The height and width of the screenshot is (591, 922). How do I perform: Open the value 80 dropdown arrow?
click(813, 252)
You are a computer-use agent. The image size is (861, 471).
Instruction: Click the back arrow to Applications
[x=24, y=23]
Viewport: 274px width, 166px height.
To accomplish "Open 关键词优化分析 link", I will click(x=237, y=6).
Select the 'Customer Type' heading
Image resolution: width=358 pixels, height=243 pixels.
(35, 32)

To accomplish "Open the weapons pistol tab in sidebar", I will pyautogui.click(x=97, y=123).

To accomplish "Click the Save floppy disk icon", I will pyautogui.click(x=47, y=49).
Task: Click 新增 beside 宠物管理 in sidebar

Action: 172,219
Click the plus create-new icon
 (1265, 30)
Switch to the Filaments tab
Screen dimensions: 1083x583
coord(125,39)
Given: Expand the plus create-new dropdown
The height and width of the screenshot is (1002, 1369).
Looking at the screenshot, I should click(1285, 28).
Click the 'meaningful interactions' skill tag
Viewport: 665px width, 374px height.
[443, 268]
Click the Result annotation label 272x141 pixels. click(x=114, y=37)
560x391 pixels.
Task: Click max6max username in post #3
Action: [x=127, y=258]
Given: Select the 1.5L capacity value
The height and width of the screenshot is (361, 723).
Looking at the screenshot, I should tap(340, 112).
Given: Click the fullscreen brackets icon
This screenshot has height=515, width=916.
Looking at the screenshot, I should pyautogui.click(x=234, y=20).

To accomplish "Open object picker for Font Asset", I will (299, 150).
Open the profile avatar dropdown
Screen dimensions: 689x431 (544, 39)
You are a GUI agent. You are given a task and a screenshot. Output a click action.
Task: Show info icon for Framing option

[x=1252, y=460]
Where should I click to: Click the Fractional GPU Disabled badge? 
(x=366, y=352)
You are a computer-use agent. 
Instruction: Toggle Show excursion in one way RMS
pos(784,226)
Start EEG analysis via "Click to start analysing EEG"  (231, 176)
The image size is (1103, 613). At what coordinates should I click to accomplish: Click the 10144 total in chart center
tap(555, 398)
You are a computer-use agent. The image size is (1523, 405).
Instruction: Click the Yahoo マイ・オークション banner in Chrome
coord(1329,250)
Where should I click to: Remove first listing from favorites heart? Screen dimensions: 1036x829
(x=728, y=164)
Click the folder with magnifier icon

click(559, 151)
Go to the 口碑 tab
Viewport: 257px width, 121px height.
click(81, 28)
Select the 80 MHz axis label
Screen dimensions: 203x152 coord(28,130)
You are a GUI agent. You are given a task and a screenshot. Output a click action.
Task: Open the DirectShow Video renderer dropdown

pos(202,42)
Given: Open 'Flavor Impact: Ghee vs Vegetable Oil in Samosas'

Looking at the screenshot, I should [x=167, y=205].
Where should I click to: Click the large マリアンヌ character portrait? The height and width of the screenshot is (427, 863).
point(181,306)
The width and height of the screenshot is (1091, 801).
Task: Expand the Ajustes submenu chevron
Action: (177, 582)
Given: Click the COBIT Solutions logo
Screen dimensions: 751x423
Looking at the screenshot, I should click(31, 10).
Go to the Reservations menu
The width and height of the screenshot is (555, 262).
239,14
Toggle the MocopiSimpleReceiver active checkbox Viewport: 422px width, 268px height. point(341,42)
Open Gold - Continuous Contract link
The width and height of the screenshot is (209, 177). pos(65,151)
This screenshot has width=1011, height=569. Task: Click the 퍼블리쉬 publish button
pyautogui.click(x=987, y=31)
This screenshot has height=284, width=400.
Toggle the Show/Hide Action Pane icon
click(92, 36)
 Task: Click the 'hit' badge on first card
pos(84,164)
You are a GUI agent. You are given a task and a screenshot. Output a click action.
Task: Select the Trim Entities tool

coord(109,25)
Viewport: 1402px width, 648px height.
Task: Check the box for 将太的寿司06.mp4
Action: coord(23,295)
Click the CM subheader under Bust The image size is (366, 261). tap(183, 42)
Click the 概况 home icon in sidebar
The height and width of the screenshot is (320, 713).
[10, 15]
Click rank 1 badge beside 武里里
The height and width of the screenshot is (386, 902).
----
Recast every line of the items above as a Markdown table with the columns Row and Line, numbering each row and omitting blank lines.

Task answer >>
| Row | Line |
|---|---|
| 1 | The height and width of the screenshot is (591, 922). How do I perform: Open the value 80 dropdown arrow? |
| 2 | click(813, 252) |
| 3 | You are a computer-use agent. The image size is (861, 471). |
| 4 | Instruction: Click the back arrow to Applications |
| 5 | [x=24, y=23] |
| 6 | Viewport: 274px width, 166px height. |
| 7 | To accomplish "Open 关键词优化分析 link", I will click(x=237, y=6). |
| 8 | Select the 'Customer Type' heading |
| 9 | Image resolution: width=358 pixels, height=243 pixels. |
| 10 | (35, 32) |
| 11 | To accomplish "Open the weapons pistol tab in sidebar", I will pyautogui.click(x=97, y=123). |
| 12 | To accomplish "Click the Save floppy disk icon", I will pyautogui.click(x=47, y=49). |
| 13 | Task: Click 新增 beside 宠物管理 in sidebar |
| 14 | Action: 172,219 |
| 15 | Click the plus create-new icon |
| 16 |  (1265, 30) |
| 17 | Switch to the Filaments tab |
| 18 | Screen dimensions: 1083x583 |
| 19 | coord(125,39) |
| 20 | Given: Expand the plus create-new dropdown |
| 21 | The height and width of the screenshot is (1002, 1369). |
| 22 | Looking at the screenshot, I should click(1285, 28). |
| 23 | Click the 'meaningful interactions' skill tag |
| 24 | Viewport: 665px width, 374px height. |
| 25 | [443, 268] |
| 26 | Click the Result annotation label 272x141 pixels. click(x=114, y=37) |
| 27 | 560x391 pixels. |
| 28 | Task: Click max6max username in post #3 |
| 29 | Action: [x=127, y=258] |
| 30 | Given: Select the 1.5L capacity value |
| 31 | The height and width of the screenshot is (361, 723). |
| 32 | Looking at the screenshot, I should tap(340, 112). |
| 33 | Given: Click the fullscreen brackets icon |
| 34 | This screenshot has height=515, width=916. |
| 35 | Looking at the screenshot, I should pyautogui.click(x=234, y=20). |
| 36 | To accomplish "Open object picker for Font Asset", I will (299, 150). |
| 37 | Open the profile avatar dropdown |
| 38 | Screen dimensions: 689x431 (544, 39) |
| 39 | You are a GUI agent. You are given a task and a screenshot. Output a click action. |
| 40 | Task: Show info icon for Framing option |
| 41 | [x=1252, y=460] |
| 42 | Where should I click to: Click the Fractional GPU Disabled badge?  |
| 43 | (x=366, y=352) |
| 44 | You are a computer-use agent.  |
| 45 | Instruction: Toggle Show excursion in one way RMS |
| 46 | pos(784,226) |
| 47 | Start EEG analysis via "Click to start analysing EEG"  (231, 176) |
| 48 | The image size is (1103, 613). At what coordinates should I click to accomplish: Click the 10144 total in chart center |
| 49 | tap(555, 398) |
| 50 | You are a computer-use agent. The image size is (1523, 405). |
| 51 | Instruction: Click the Yahoo マイ・オークション banner in Chrome |
| 52 | coord(1329,250) |
| 53 | Where should I click to: Remove first listing from favorites heart? Screen dimensions: 1036x829 |
| 54 | (x=728, y=164) |
| 55 | Click the folder with magnifier icon |
| 56 | click(559, 151) |
| 57 | Go to the 口碑 tab |
| 58 | Viewport: 257px width, 121px height. |
| 59 | click(81, 28) |
| 60 | Select the 80 MHz axis label |
| 61 | Screen dimensions: 203x152 coord(28,130) |
| 62 | You are a GUI agent. You are given a task and a screenshot. Output a click action. |
| 63 | Task: Open the DirectShow Video renderer dropdown |
| 64 | pos(202,42) |
| 65 | Given: Open 'Flavor Impact: Ghee vs Vegetable Oil in Samosas' |
| 66 | Looking at the screenshot, I should [x=167, y=205]. |
| 67 | Where should I click to: Click the large マリアンヌ character portrait? The height and width of the screenshot is (427, 863). |
| 68 | point(181,306) |
| 69 | The width and height of the screenshot is (1091, 801). |
| 70 | Task: Expand the Ajustes submenu chevron |
| 71 | Action: (177, 582) |
| 72 | Given: Click the COBIT Solutions logo |
| 73 | Screen dimensions: 751x423 |
| 74 | Looking at the screenshot, I should click(31, 10). |
| 75 | Go to the Reservations menu |
| 76 | The width and height of the screenshot is (555, 262). |
| 77 | 239,14 |
| 78 | Toggle the MocopiSimpleReceiver active checkbox Viewport: 422px width, 268px height. point(341,42) |
| 79 | Open Gold - Continuous Contract link |
| 80 | The width and height of the screenshot is (209, 177). pos(65,151) |
| 81 | This screenshot has width=1011, height=569. Task: Click the 퍼블리쉬 publish button |
| 82 | pyautogui.click(x=987, y=31) |
| 83 | This screenshot has height=284, width=400. |
| 84 | Toggle the Show/Hide Action Pane icon |
| 85 | click(92, 36) |
| 86 |  Task: Click the 'hit' badge on first card |
| 87 | pos(84,164) |
| 88 | You are a GUI agent. You are given a task and a screenshot. Output a click action. |
| 89 | Task: Select the Trim Entities tool |
| 90 | coord(109,25) |
| 91 | Viewport: 1402px width, 648px height. |
| 92 | Task: Check the box for 将太的寿司06.mp4 |
| 93 | Action: coord(23,295) |
| 94 | Click the CM subheader under Bust The image size is (366, 261). tap(183, 42) |
| 95 | Click the 概况 home icon in sidebar |
| 96 | The height and width of the screenshot is (320, 713). |
| 97 | [10, 15] |
| 98 | Click rank 1 badge beside 武里里 |
| 99 | The height and width of the screenshot is (386, 902). |